Marketing Magazine

August 5, 2002

Board teaches vocational values

By Danny Kucharsky

MONTREAL: A cartoon character without facial features has helped a Quebec school board post a tenfold increase in requests for information for its vocational education programs

Bonhomme” tries out a trade in animated spot
Bonhomme” tries out a trade in animated spot

A new TV ad from a non-traditional campaign for the English Montreal School Board (EMSB) runs for two-weeks until Aug.11.

The campaign made its debut last year, and the EMSB–the province’s largest English school board–saw weekly results for information jump from 30 in the year before to 300 in the weeks during and after the campaign. Last year’s digital animation TV ad showed the non-gender-specific character dubbed the “bonhomme” by it’s creators, trying out several of the 24 vocational programs on tap.

This year’s effort shows the “bonhomme” on a chessboard and blocked from moving by the various pieces, before being saved by the vocational program and levitating off the board. A voiceover asks “In the game of life, are your career moves being blocked?” The ad ends with the tag line “Choose your programme, choose your life.”

In addition, a radio ad features a door-to-door salesman selling dance lessons who is constantly having the door slammed in his face. “Unappreciated in your job?,” asks the voiceover.

“You’ve got to make it fun,” says Warren Perley, president of Ponctuation Grafix, the Montreal graphic design shop that created the campaign. Too many vocational education campaigns go for the unimaginative tactic of showing students in a classroom sitting behind a computer, he says. With digital animation, however, the sky’s the limit for TV ads.

Aimed at 18-to 25-year olds, the TV as appears on local outlets CFCF-12, Telelatino and Global’s ethnic and community channel CJNT, as well as on the NBC affiliate WPTZ. The radio ad on the FM station Mix 96 rounds out the $65,000 TV and Radio buy. As well, an eight-page insert appears in some circulation zones of The Gazette.

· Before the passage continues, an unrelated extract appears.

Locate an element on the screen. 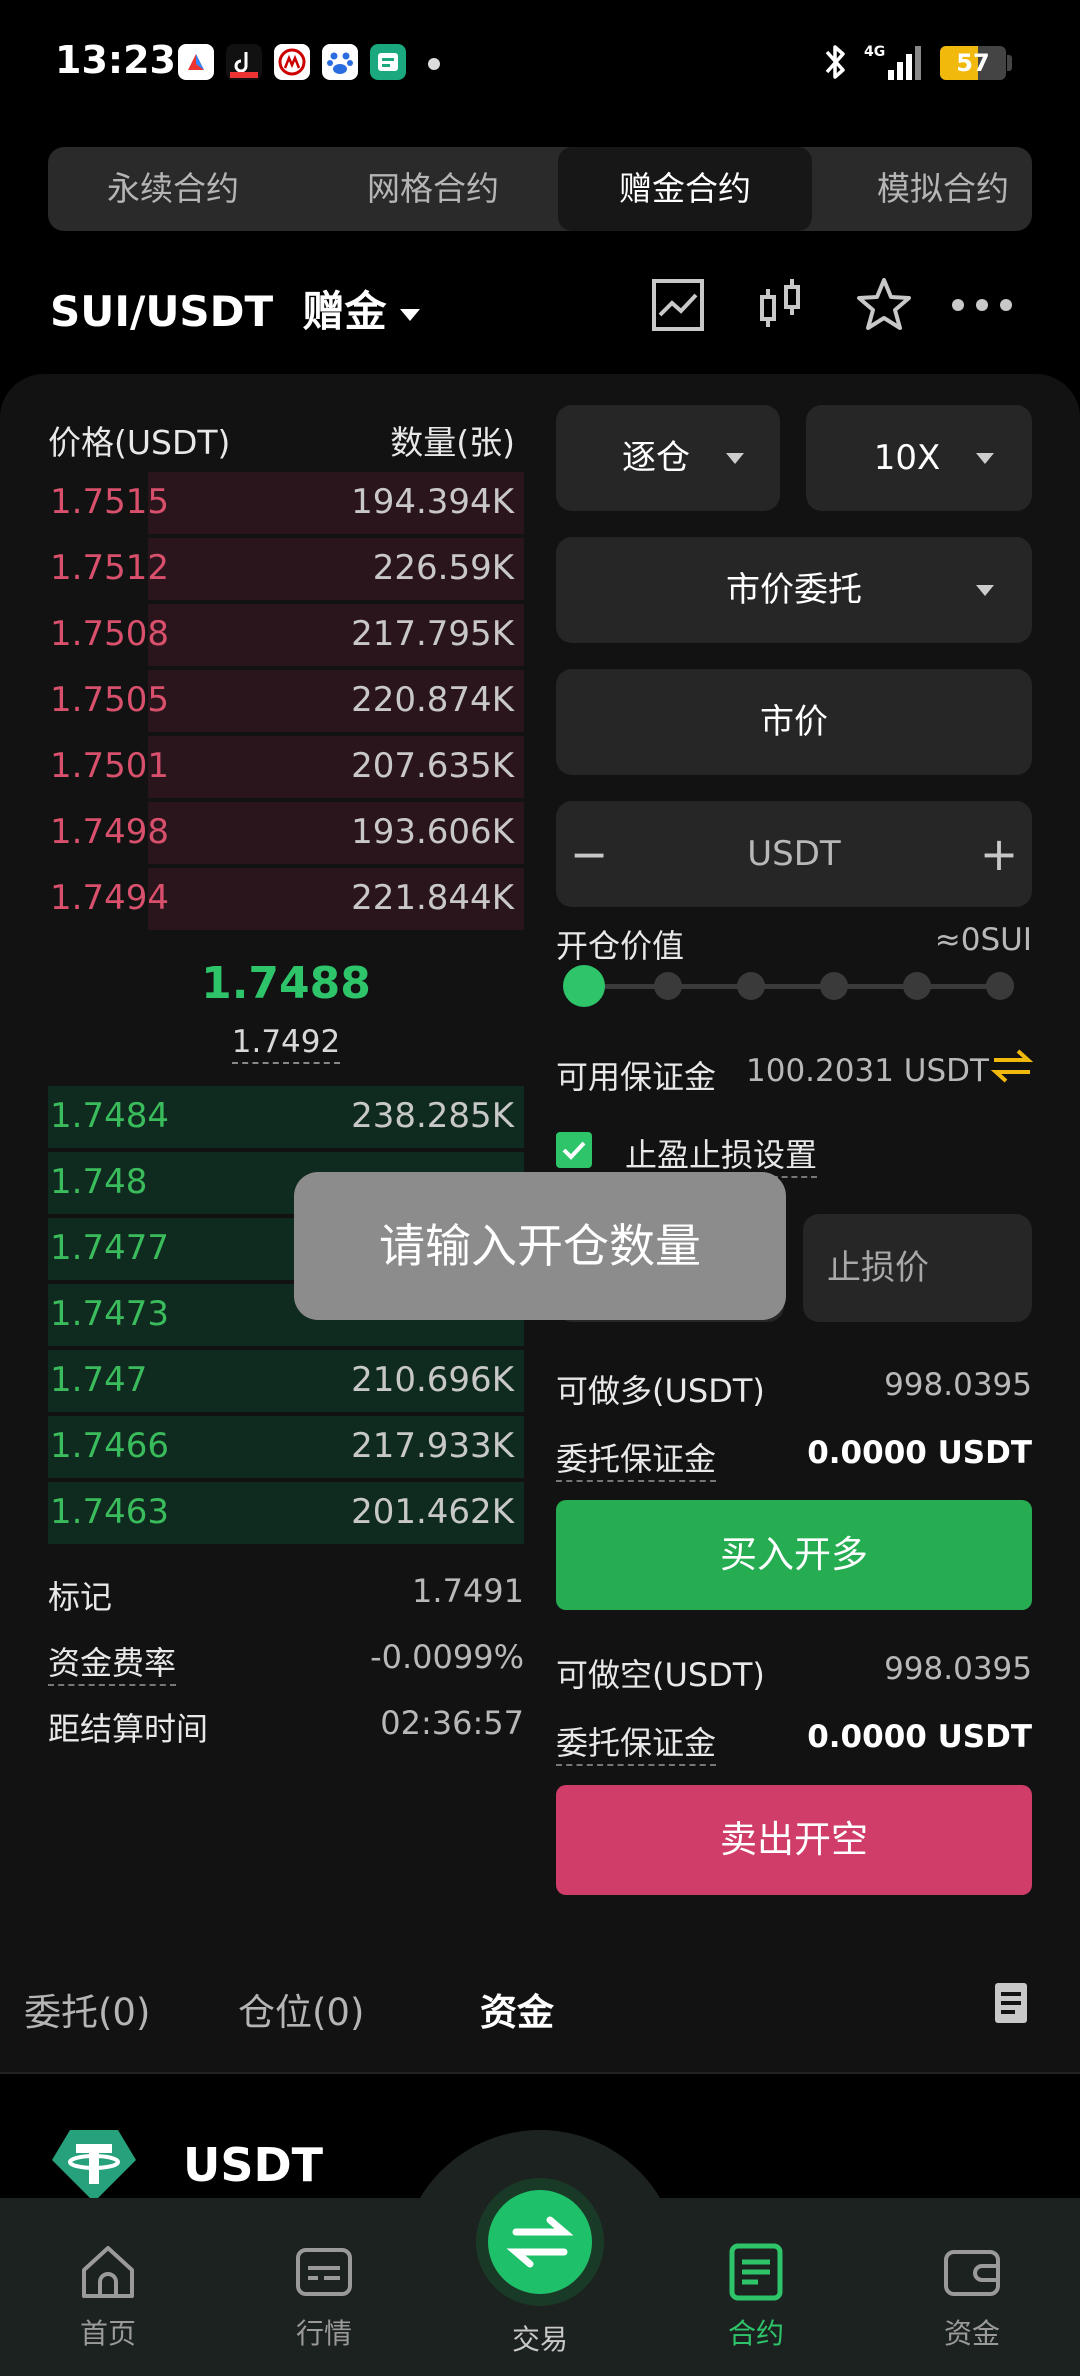  tab-demo: 模拟合约 is located at coordinates (925, 189).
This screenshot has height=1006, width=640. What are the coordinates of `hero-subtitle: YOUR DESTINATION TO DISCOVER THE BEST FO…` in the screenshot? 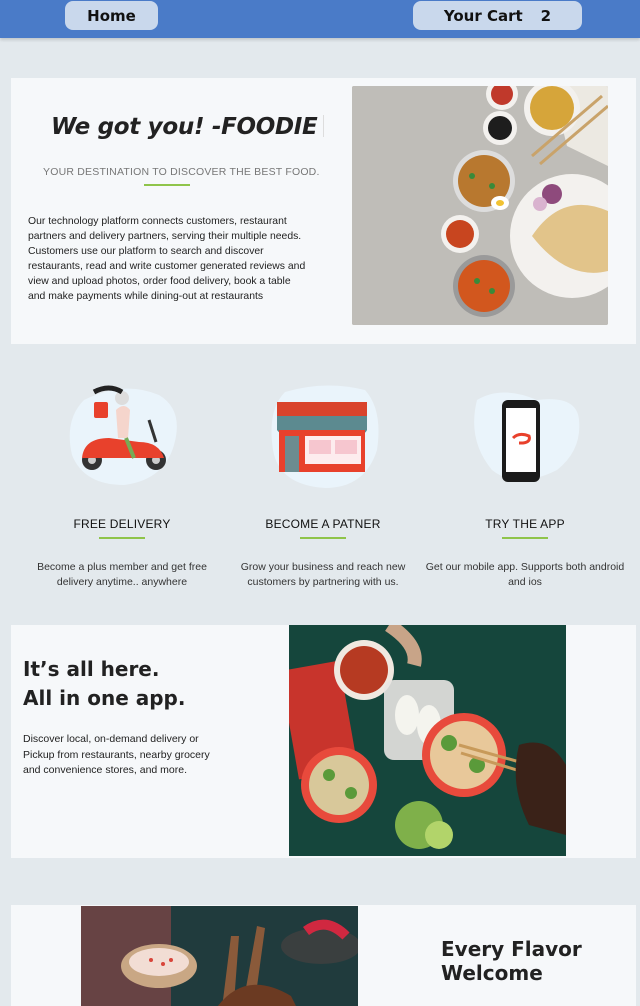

Pamphlets describing the vocational programs also include the cartoon character and are written in breezy language, with humorous quotes on their cover pages. For example, the quote, “The more they over think the plumbing, the easier it is to stop up the drain,” from chief engineer Scotty in Star Trek III, appears on the pamphlet for the computer support program. The accounting program pamphlet has Time Magazine founder Henry Lance saying; “It’s easier to teach a poet to read a balance sheet than it is to teach an accountant to write.”

The campaign “helps bring our programs to light,” says Harriet Cohen, an education consultant at the EMSB. “We just wanted something different.”